* [PROMPT]: Render the lines of the entries as a Markdown table with the columns Row and Content, starting at the line that contains "You are a computer-use" and ending at the end of the entries. Number each line in the Row column, skip blank lines, and leave the pictures out.

## Begin MATERIAL FOR THE TASK

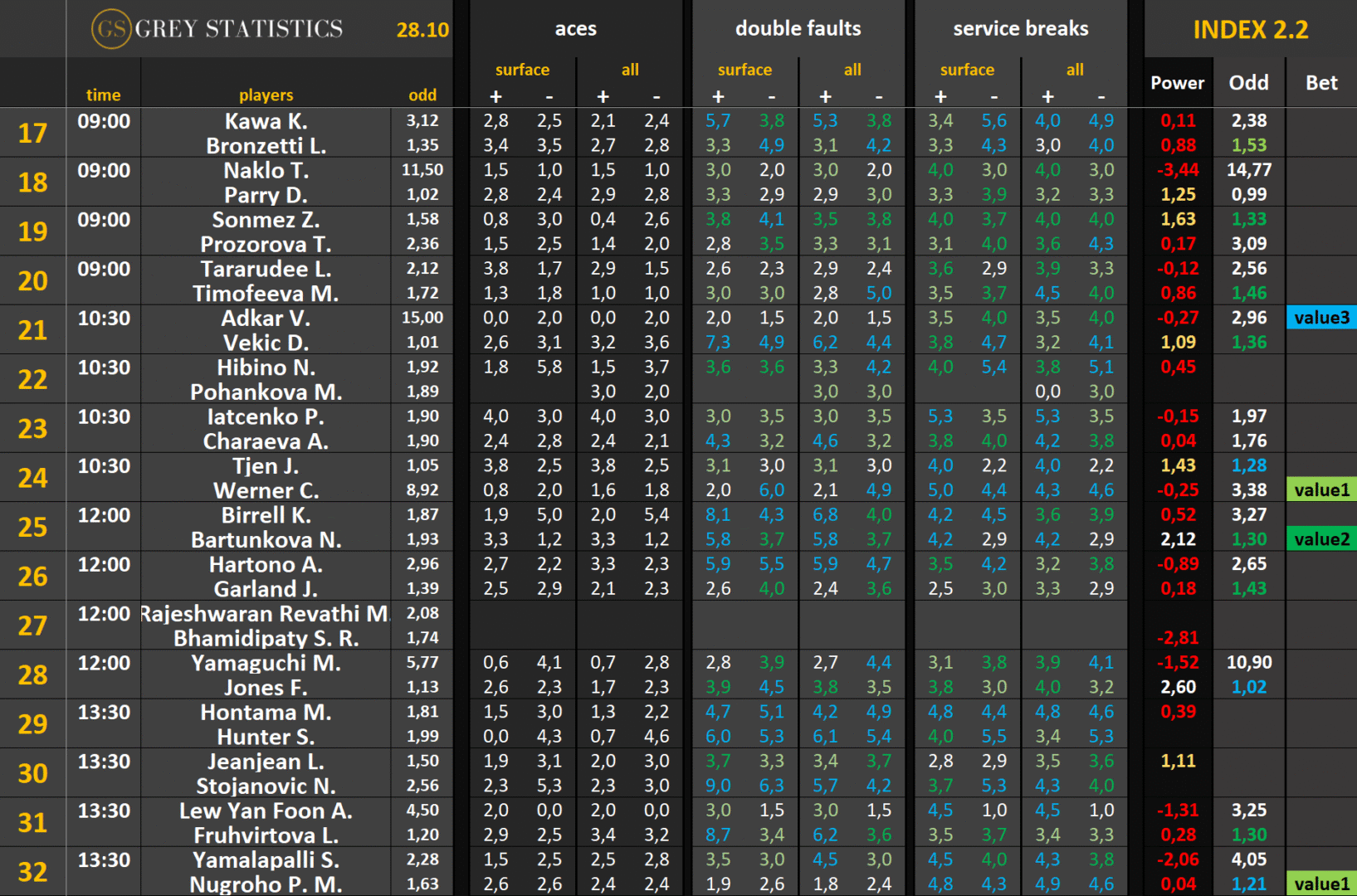Click the plus sign under service breaks all

tap(1047, 96)
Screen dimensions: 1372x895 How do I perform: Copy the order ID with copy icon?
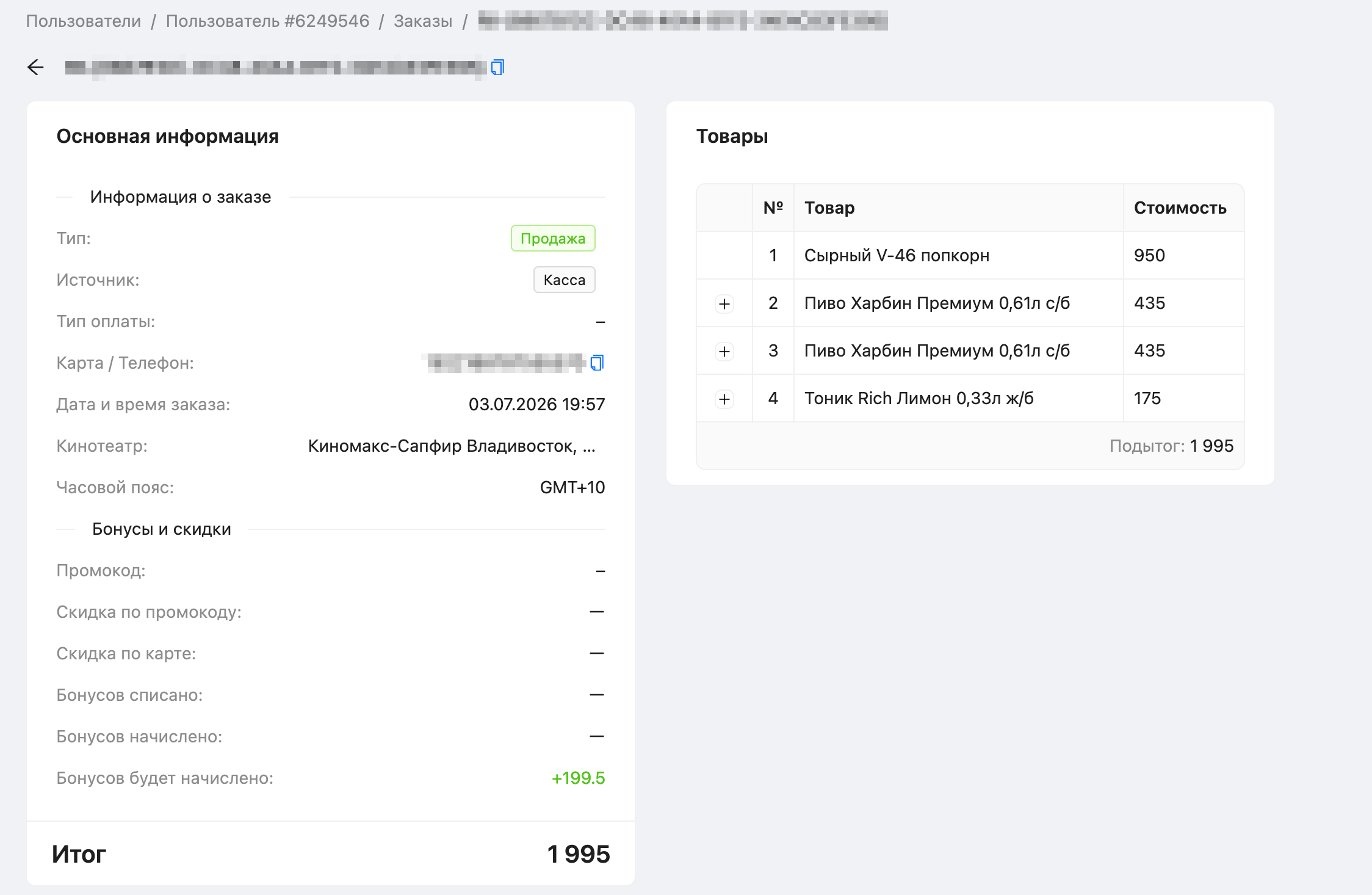497,67
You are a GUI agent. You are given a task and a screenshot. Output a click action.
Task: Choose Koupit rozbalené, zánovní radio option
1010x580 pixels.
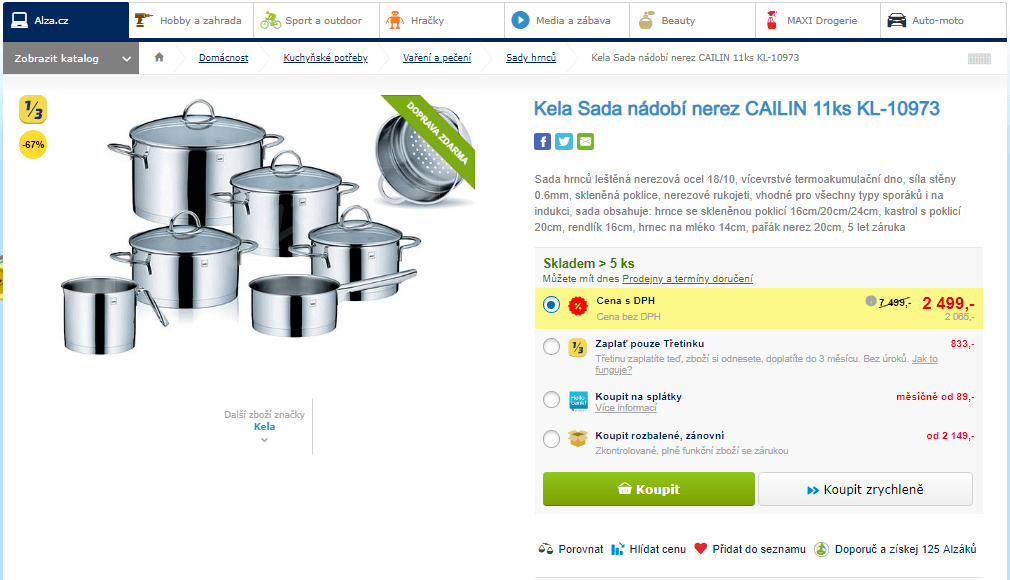tap(551, 439)
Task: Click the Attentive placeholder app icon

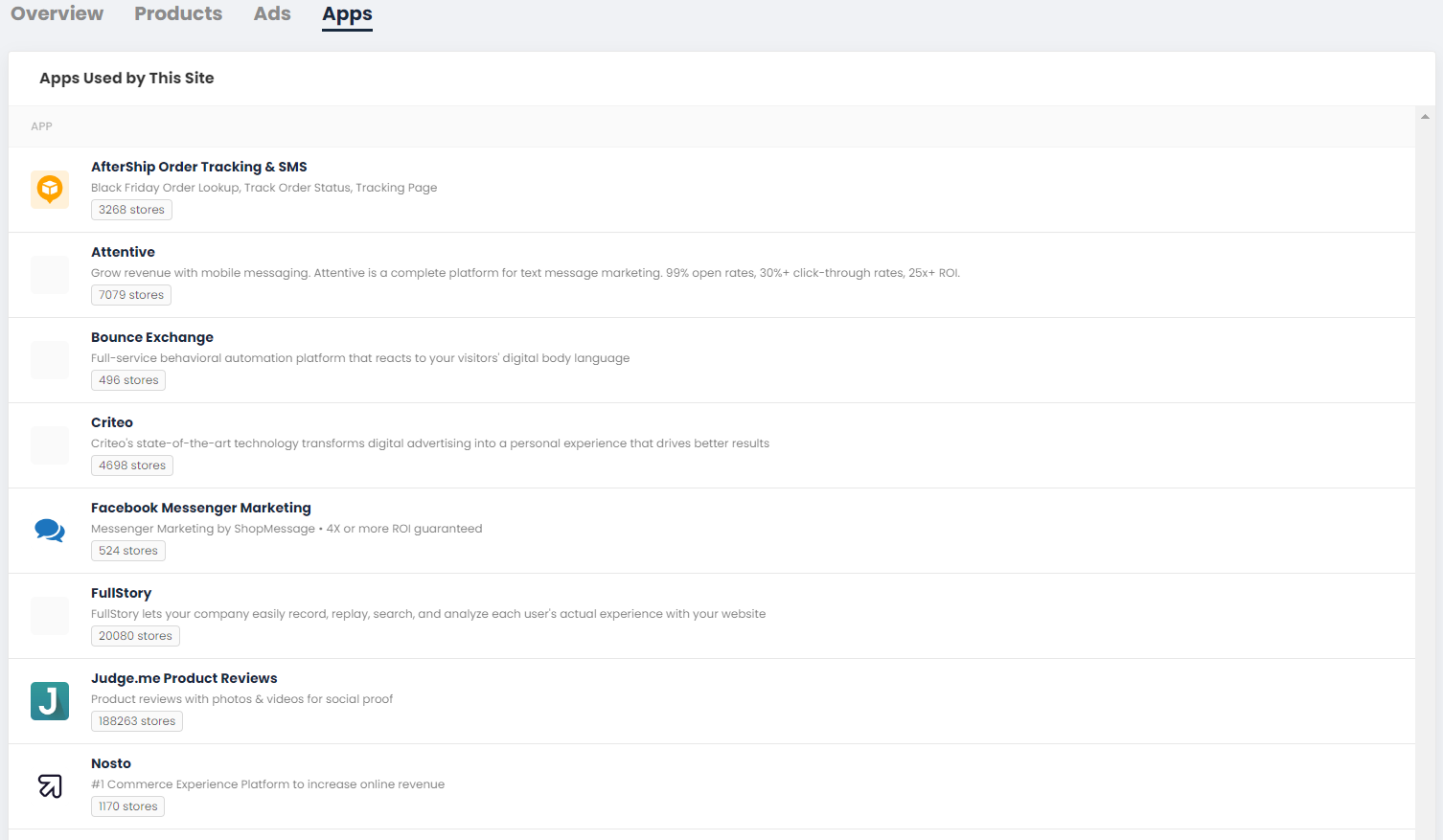Action: point(50,275)
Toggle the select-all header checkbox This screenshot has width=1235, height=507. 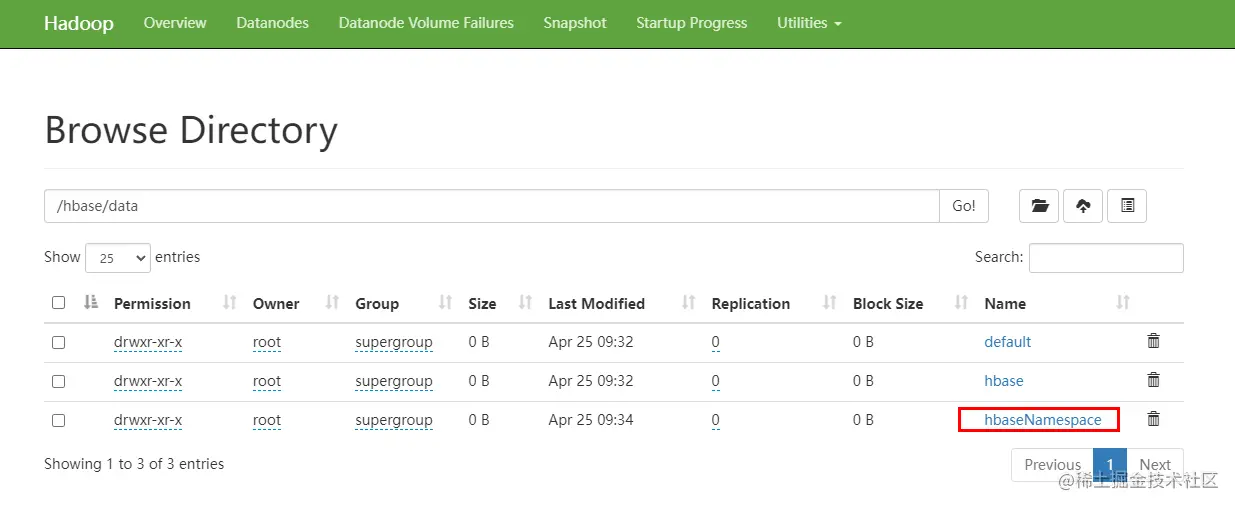point(58,303)
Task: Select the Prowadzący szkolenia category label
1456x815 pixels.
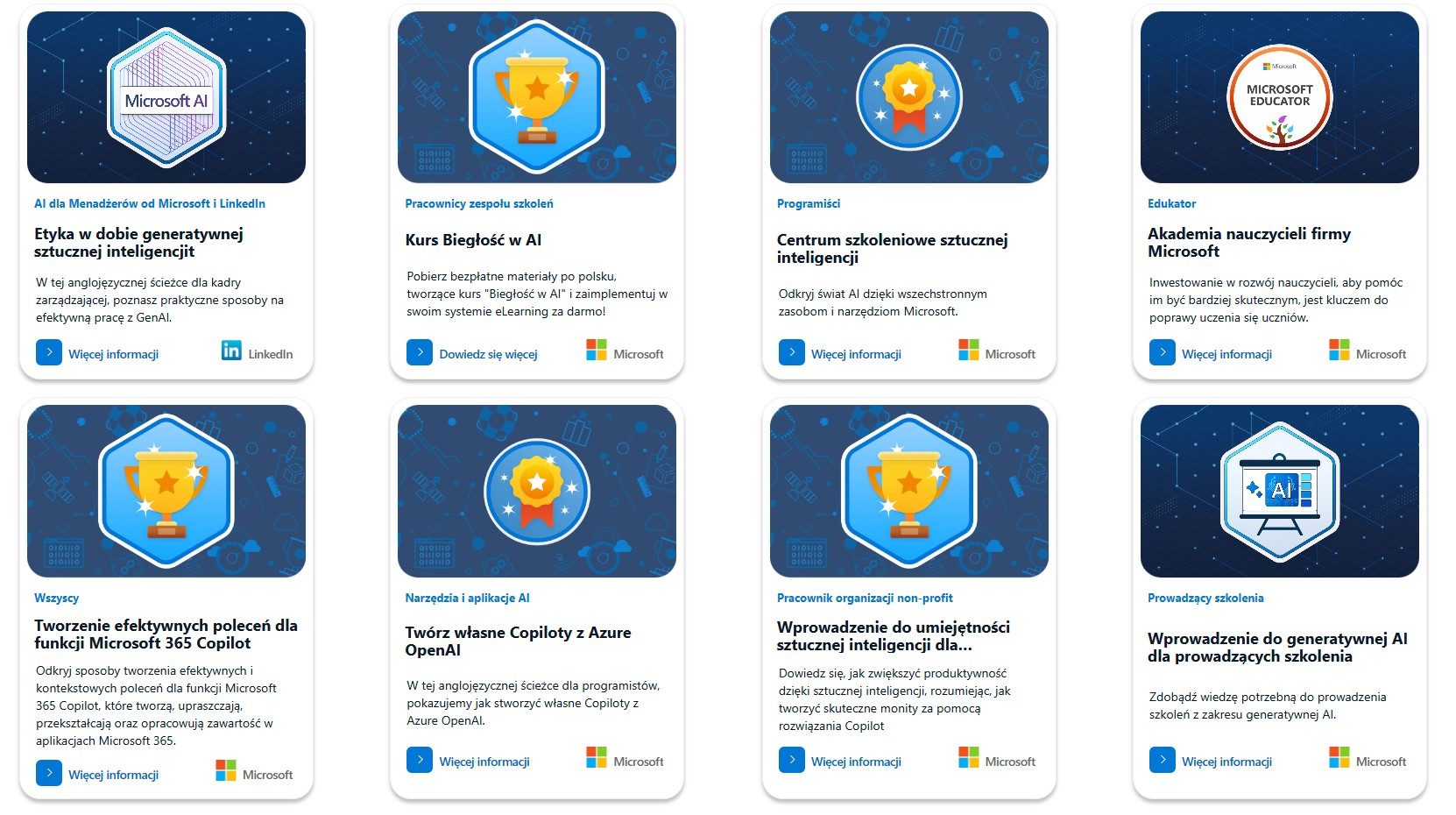Action: point(1205,598)
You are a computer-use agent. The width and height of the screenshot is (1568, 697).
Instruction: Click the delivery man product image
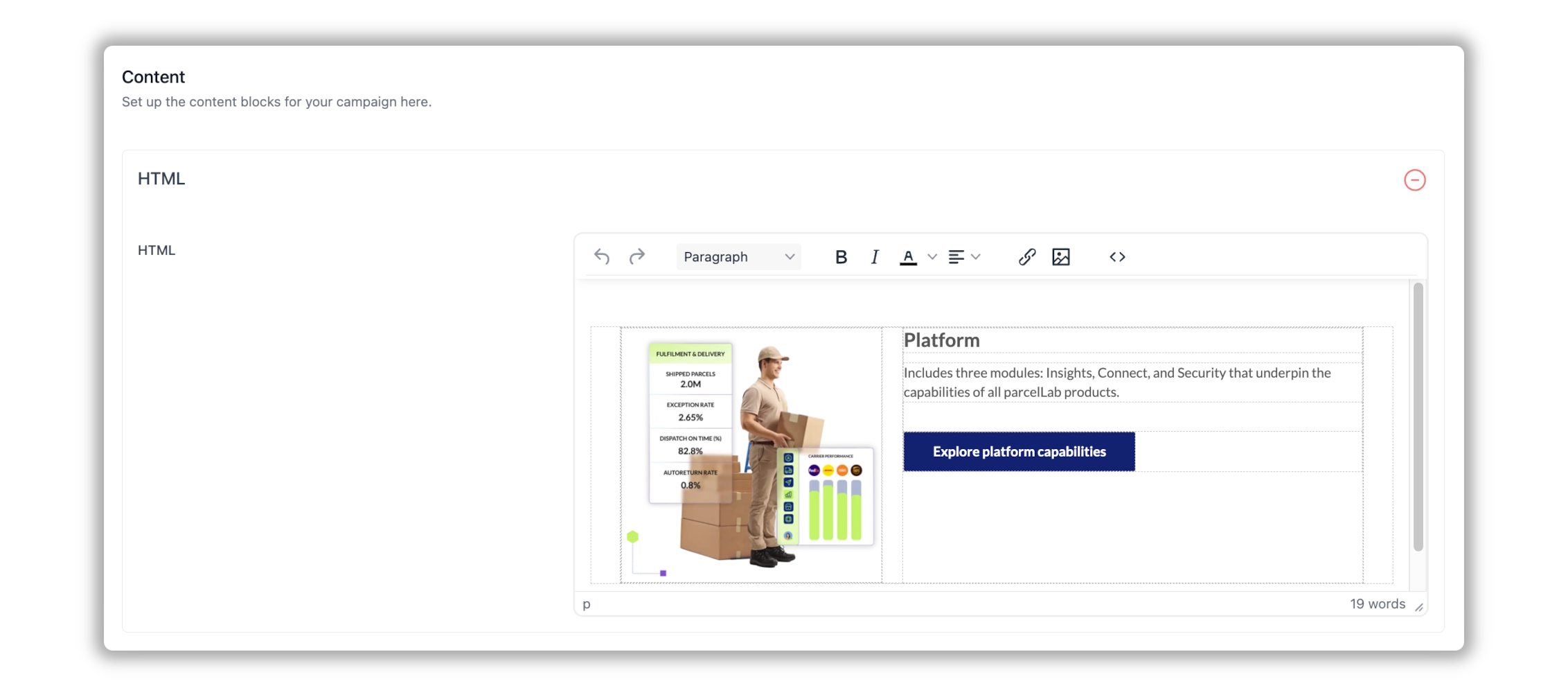(752, 455)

## End MATERIAL FOR THE TASK

* [RESPONSE FOR THIS EXERCISE]:
| Row | Content |
|---|---|
| 1 | You are a computer-use agent. The width and height of the screenshot is (1568, 697). |
| 2 | Instruction: Click the delivery man product image |
| 3 | (752, 455) |